Extract to read:
-- Opening Marker --

Wednesday, 27 October 2010

Feeding the Birds

Many years ago I tried to set up a bird feeding area in the garden. I even wrote an article about it. In fact, that article became my first ever published piece of work. It was called Birds’ Eye View and was in the August 1999 edition of The Lady magazine. It was a proud moment and a new path for me. It marked the beginning of my transition from a teacher who attended creative writing classes to a writer who does a bit of teaching now and then.

You may have noticed that I said, ‘tried to set up a bird feeding area’. I had to abandon the project because my lovely old cat, Rosie, was far too interested in the birds and my darling dog, Josh, used to eat all the seeds that fell to the ground, but now they’ve gone. For the first time in my life I have no pets and with Rod still in hospital this is not the time to even think about it... but it is the perfect time to resume my bird feeding attempts.

-- Closing Marker --

Extend the blog post about feeding the birds in the garden, carrying it on from its final sentence.

Data shown:
-- Opening Marker --

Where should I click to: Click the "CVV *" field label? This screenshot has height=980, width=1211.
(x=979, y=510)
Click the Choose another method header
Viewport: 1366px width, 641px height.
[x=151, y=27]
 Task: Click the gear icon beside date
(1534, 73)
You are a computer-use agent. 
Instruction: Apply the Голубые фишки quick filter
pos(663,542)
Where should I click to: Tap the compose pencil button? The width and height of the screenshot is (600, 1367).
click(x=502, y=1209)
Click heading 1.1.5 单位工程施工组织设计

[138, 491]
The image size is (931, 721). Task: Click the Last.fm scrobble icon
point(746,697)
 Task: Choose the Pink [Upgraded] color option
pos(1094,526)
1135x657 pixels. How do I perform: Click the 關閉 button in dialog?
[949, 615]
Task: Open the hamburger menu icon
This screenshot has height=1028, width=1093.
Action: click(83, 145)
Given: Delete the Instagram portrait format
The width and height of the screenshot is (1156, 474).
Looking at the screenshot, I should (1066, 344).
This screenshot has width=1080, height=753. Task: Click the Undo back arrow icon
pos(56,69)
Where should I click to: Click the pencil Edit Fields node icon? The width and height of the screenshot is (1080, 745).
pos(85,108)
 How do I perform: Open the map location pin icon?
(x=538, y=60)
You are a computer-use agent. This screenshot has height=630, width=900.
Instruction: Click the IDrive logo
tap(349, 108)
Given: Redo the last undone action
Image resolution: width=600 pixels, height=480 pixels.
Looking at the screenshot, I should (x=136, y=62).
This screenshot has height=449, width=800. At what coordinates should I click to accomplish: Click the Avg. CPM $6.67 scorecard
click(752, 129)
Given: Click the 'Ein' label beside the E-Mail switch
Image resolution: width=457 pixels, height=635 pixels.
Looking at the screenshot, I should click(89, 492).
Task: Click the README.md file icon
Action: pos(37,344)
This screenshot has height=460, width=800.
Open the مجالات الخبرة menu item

-- Closing Marker --

Written answer:
I thought it would take weeks for the birds to notice a new food supply but not a bit of it. With nothing more than a new seed holder and half a coconut of fat/seed mixture the birds are back. I hung the feeders up two days ago and already I’ve seen coal tits, blue tits, dunnocks, sparrows and a robin, not to mention two hefty pigeons who are eating all the seeds that are falling to the ground. I’m enjoying their company. In fact, I may even write another bird feeding article.

There were loads of birds there when I started to take the photo. Really there were!

Rod update: Following a bronchoscopy (camera investigation of the lungs), the doctors have identified a specific flu infection. This is what has been causing the fluid on the lungs and heart and the high temperature. They’ve changed his antibiotics and say that he may be able to come home within the next few days. I must rush off to clean the house!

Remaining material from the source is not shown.